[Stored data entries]

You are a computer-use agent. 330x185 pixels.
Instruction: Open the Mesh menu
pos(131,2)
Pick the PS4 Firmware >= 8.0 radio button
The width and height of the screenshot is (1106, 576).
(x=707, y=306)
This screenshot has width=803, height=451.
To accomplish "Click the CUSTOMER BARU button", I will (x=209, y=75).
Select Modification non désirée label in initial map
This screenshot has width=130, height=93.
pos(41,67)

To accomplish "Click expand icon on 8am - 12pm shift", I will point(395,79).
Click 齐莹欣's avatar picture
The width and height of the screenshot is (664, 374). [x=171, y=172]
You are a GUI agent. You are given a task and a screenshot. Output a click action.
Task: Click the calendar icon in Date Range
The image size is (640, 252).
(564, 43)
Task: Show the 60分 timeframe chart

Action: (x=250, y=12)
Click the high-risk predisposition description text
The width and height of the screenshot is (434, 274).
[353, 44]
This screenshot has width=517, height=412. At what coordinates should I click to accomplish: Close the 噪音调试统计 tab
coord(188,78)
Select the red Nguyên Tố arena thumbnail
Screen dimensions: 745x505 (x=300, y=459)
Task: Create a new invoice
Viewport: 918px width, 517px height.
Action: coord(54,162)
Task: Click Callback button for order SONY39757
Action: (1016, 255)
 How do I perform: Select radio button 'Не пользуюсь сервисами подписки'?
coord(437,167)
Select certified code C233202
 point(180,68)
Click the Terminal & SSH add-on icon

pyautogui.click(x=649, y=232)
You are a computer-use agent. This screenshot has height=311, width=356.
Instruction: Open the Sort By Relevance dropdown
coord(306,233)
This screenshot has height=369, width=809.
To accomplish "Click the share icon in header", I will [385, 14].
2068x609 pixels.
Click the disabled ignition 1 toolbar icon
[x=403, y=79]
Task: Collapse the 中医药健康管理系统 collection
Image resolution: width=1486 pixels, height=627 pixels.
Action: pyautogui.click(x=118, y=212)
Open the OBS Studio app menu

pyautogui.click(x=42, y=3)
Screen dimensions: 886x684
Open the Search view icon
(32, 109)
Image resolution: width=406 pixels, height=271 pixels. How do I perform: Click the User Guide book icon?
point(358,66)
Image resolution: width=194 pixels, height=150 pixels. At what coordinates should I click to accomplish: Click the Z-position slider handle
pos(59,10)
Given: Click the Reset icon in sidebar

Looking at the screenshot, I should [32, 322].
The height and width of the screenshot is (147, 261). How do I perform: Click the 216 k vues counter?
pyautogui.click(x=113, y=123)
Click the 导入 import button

Try it: Nothing should be dropped. Retype each line above as it is.

Task answer:
You are a computer-use agent. 330x185 pixels.
Instruction: Open the Mesh menu
pos(131,2)
Pick the PS4 Firmware >= 8.0 radio button
The width and height of the screenshot is (1106, 576).
(x=707, y=306)
This screenshot has width=803, height=451.
To accomplish "Click the CUSTOMER BARU button", I will (x=209, y=75).
Select Modification non désirée label in initial map
This screenshot has width=130, height=93.
pos(41,67)

To accomplish "Click expand icon on 8am - 12pm shift", I will point(395,79).
Click 齐莹欣's avatar picture
The width and height of the screenshot is (664, 374). [x=171, y=172]
You are a GUI agent. You are given a task and a screenshot. Output a click action.
Task: Click the calendar icon in Date Range
The image size is (640, 252).
(564, 43)
Task: Show the 60分 timeframe chart

Action: (x=250, y=12)
Click the high-risk predisposition description text
The width and height of the screenshot is (434, 274).
[353, 44]
This screenshot has width=517, height=412. At what coordinates should I click to accomplish: Close the 噪音调试统计 tab
coord(188,78)
Select the red Nguyên Tố arena thumbnail
Screen dimensions: 745x505 (x=300, y=459)
Task: Create a new invoice
Viewport: 918px width, 517px height.
Action: coord(54,162)
Task: Click Callback button for order SONY39757
Action: (1016, 255)
 How do I perform: Select radio button 'Не пользуюсь сервисами подписки'?
coord(437,167)
Select certified code C233202
 point(180,68)
Click the Terminal & SSH add-on icon

pyautogui.click(x=649, y=232)
You are a computer-use agent. This screenshot has height=311, width=356.
Instruction: Open the Sort By Relevance dropdown
coord(306,233)
This screenshot has height=369, width=809.
To accomplish "Click the share icon in header", I will [385, 14].
2068x609 pixels.
Click the disabled ignition 1 toolbar icon
[x=403, y=79]
Task: Collapse the 中医药健康管理系统 collection
Image resolution: width=1486 pixels, height=627 pixels.
Action: pyautogui.click(x=118, y=212)
Open the OBS Studio app menu

pyautogui.click(x=42, y=3)
Screen dimensions: 886x684
Open the Search view icon
(32, 109)
Image resolution: width=406 pixels, height=271 pixels. How do I perform: Click the User Guide book icon?
point(358,66)
Image resolution: width=194 pixels, height=150 pixels. At what coordinates should I click to accomplish: Click the Z-position slider handle
pos(59,10)
Given: Click the Reset icon in sidebar

Looking at the screenshot, I should [32, 322].
The height and width of the screenshot is (147, 261). How do I perform: Click the 216 k vues counter?
pyautogui.click(x=113, y=123)
Click the 导入 import button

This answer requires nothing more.